There has been a theatre department in the area since 1927 when the school went by the name of Violet Township High and was held in a six-room building on East Street, now part of Heritage Elementary. Over time, as Pickerington’s population changed, so did the name of its schools, and in 1939 VTHS became Pickerington High School.
Then in 1968, a larger building on Hill Road, which now houses Ridgeview Junior High, was completed to accommodate increasing enrollment. It was 1979 when Margaret Lawson, who would later leave a 32-year legacy of directing in Pickerington, came to a virtually nonexistent theatre department and staged the building’s first fall play: Taming of the Shrew, put on in the gymnasium during students’ lunch periods with a $0.50 entrance fee. The next fall, a production of Curtain Going Up was the first play on the main stage, followed by the first musical, Oklahoma, in the spring of 1981.
Pickerington High School’s Theatre Department called 130 Hill Road South home for 23 years, then in 1991 PHS moved to 300 Opportunity Way, a building which remains home to one of Pickerington’s two fine high school theatre programs. The continually growing population in Pickerington called for more schools in 2003, splitting the district into Central and North. Lawson went to North and director Shannon Cook took over Central. That year, North presented Noises Off and Little Shop of Horrors while Central staged Cover of Life and The Sound of Music.
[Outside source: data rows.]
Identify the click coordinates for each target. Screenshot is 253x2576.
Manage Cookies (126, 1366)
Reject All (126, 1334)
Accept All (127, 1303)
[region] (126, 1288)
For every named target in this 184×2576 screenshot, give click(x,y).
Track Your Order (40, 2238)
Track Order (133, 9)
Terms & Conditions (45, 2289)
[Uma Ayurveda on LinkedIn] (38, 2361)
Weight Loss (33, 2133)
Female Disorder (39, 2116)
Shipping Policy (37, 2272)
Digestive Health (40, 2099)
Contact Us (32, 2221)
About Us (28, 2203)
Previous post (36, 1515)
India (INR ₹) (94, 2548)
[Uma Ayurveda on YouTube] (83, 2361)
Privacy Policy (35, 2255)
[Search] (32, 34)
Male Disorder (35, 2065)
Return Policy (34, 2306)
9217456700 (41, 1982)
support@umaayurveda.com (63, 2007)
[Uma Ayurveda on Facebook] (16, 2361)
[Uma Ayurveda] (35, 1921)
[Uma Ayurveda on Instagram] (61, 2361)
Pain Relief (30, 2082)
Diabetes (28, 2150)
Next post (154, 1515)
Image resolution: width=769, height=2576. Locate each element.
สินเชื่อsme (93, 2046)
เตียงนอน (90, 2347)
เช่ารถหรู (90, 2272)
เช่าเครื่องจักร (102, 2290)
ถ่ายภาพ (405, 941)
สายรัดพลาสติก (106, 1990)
The performing arts program at North was built with the combined efforts of Scott Skiles and Margaret Lawson. Skiles started stage production as a senior at Pickerington High School in 1985 and worked across the country until he returned to his roots in Pickerington. His professionalism and his detail-oriented work raise the bar high, a big part of the reason PHSN theatre is consistently excellent.
Lawson lent her talents to the school for 9 years until her retirement in the summer of 2011. She introduced a new director, Allen DeCarlo, who directed Barefoot in the Park that fall followed by Legally Blonde in the spring of 2012. DeCarlo has since established a new era in Pickerington theatre, providing a fresh take on a traditional program. Pickerington High School North’s Theatre Department is educated in its field and continually moving forward, becoming more locally and widely respected with each new production.